DATA SHOWN: Begin

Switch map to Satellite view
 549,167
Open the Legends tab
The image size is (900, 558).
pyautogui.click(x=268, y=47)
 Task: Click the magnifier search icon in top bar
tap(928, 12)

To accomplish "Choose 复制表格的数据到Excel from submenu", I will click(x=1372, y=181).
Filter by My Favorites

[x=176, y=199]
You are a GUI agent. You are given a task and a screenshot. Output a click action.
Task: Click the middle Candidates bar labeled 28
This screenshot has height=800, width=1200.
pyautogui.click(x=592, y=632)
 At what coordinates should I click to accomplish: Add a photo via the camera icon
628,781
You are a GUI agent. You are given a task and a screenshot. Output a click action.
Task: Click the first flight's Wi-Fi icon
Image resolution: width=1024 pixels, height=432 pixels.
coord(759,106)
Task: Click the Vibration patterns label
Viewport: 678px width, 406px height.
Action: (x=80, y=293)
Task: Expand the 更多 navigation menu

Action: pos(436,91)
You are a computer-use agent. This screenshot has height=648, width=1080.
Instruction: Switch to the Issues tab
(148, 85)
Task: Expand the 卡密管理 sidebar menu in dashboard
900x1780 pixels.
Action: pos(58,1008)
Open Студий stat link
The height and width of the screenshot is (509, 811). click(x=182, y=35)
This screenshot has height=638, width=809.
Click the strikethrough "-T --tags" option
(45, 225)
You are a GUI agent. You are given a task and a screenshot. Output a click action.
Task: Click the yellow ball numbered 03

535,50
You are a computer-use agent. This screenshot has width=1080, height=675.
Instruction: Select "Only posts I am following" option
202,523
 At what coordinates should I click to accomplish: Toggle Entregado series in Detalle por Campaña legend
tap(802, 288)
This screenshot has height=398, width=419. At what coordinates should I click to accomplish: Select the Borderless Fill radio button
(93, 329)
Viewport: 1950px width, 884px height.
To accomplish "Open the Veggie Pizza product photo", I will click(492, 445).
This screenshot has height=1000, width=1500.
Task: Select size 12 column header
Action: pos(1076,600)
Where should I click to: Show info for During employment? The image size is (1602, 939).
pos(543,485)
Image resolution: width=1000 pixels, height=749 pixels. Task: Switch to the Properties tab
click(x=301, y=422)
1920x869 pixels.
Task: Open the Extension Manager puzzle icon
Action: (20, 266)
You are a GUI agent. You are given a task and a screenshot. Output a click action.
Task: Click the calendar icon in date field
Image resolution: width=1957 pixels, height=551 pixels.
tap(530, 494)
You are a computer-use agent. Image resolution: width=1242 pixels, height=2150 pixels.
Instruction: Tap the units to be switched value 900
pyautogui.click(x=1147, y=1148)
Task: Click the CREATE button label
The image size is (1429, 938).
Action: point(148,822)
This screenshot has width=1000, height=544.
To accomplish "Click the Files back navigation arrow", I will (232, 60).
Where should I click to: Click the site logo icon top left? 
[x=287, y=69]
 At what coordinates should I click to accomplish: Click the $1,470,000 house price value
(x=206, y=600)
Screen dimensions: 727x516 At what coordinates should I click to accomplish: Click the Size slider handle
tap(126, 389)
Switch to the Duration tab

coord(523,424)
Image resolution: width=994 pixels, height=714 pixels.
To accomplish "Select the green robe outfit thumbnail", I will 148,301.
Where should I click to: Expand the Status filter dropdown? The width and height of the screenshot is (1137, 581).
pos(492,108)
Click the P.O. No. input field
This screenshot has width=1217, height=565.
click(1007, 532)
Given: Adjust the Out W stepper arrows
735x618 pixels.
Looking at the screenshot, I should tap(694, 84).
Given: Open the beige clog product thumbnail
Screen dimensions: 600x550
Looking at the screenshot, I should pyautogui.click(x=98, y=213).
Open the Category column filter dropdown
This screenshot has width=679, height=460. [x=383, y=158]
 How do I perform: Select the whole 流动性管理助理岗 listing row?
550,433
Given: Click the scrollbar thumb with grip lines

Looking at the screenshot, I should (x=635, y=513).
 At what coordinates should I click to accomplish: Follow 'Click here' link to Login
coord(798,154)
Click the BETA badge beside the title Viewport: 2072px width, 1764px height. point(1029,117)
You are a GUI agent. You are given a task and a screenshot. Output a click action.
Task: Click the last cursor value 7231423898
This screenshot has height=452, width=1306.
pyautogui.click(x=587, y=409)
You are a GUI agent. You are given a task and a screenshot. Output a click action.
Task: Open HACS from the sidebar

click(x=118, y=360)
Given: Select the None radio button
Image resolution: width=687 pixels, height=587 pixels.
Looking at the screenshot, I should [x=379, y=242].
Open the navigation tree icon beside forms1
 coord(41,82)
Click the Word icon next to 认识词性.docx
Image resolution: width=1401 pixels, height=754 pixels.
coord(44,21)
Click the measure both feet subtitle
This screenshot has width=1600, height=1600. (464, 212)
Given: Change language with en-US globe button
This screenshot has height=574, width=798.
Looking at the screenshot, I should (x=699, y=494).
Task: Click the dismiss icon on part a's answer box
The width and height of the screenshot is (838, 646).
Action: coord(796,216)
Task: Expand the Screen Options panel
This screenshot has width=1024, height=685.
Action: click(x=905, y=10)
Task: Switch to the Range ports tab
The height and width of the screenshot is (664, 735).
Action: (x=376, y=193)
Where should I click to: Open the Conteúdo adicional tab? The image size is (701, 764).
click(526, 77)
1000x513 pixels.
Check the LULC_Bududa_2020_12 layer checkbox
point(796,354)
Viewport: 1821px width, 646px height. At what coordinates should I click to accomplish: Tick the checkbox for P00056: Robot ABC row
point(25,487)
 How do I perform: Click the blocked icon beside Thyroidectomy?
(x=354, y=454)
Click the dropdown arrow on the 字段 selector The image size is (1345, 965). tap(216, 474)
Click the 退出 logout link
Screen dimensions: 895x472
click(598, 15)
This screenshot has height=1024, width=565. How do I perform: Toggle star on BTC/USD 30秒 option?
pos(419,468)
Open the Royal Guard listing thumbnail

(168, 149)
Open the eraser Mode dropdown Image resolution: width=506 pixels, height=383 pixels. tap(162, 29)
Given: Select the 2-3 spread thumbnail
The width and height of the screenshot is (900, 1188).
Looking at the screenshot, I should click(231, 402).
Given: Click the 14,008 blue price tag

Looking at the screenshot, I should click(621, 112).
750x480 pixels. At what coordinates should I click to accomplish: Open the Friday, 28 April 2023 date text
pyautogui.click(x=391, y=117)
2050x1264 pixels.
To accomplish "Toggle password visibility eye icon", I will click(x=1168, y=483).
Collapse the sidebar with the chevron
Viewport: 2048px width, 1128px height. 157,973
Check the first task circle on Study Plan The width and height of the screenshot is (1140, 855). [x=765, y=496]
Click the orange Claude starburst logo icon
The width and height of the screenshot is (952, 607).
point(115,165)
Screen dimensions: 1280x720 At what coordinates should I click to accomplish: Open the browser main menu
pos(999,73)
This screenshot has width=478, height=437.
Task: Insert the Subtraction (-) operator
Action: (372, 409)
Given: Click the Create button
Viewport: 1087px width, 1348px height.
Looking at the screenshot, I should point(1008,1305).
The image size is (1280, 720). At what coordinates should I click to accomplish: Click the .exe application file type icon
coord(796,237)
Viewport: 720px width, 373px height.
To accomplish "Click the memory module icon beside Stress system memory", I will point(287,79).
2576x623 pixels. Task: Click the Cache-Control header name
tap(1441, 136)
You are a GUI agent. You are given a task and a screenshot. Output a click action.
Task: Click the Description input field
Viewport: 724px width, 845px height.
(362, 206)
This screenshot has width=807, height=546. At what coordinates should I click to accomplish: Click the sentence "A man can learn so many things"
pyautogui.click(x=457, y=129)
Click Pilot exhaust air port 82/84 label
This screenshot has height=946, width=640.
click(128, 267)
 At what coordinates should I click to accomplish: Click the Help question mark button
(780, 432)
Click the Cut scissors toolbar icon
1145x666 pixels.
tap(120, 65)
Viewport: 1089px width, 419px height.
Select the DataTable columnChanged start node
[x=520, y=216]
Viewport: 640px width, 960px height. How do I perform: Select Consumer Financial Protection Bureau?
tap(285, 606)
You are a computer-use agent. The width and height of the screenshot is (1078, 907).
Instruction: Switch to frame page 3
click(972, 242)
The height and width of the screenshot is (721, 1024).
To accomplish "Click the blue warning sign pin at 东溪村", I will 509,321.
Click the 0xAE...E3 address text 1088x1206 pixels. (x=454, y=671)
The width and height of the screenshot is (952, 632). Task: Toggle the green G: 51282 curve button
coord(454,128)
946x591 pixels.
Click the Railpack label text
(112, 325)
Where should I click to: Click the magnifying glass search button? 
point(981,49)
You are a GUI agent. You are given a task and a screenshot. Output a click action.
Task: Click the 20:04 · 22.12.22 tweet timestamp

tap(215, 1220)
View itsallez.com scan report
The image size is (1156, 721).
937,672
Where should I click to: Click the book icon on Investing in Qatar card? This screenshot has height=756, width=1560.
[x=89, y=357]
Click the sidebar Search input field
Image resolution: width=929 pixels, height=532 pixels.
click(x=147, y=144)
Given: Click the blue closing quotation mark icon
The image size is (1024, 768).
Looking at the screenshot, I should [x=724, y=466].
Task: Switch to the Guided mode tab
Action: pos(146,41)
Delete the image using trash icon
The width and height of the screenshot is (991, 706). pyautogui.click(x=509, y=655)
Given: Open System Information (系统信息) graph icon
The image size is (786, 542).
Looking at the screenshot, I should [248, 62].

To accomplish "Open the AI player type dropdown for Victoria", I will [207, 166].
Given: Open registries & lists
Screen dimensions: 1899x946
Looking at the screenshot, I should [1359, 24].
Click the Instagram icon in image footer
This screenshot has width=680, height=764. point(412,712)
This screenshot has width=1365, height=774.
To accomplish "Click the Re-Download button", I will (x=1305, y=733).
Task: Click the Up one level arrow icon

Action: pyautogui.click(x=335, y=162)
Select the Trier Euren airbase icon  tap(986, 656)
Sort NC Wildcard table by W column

DATA SHOWN: End

Could you return the lines in the entries above that contain "first"?

Task: Click the first flight's Wi-Fi icon
Check the first task circle on Study Plan The width and height of the screenshot is (1140, 855). [x=765, y=496]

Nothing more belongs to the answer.